> [REQUIRED WORK]:
Beginning at the line that holds "安裝CIAOGOGO App (1053, 18)", restate each line exactly through the final line of the records. Include both of those lines.
[[ RECORDED DATA, beginning ]]
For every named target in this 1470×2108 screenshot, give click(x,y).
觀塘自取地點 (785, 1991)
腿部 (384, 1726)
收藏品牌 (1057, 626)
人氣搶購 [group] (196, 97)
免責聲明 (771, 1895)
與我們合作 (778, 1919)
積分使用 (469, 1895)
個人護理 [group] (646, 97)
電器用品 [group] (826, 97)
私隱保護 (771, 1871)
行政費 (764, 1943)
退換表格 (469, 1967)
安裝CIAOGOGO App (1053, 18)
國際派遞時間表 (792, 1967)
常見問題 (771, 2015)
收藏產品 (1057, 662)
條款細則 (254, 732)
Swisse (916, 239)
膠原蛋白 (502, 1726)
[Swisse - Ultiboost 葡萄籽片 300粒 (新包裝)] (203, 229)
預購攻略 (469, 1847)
[[ RECORDED DATA, end ]]
> [TASK ANSWER]:
安裝CIAOGOGO App (1053, 18)
國際派遞時間表 (792, 1967)
常見問題 (771, 2015)
收藏產品 (1057, 662)
條款細則 (254, 732)
Swisse (916, 239)
膠原蛋白 (502, 1726)
[Swisse - Ultiboost 葡萄籽片 300粒 (新包裝)] (203, 229)
預購攻略 (469, 1847)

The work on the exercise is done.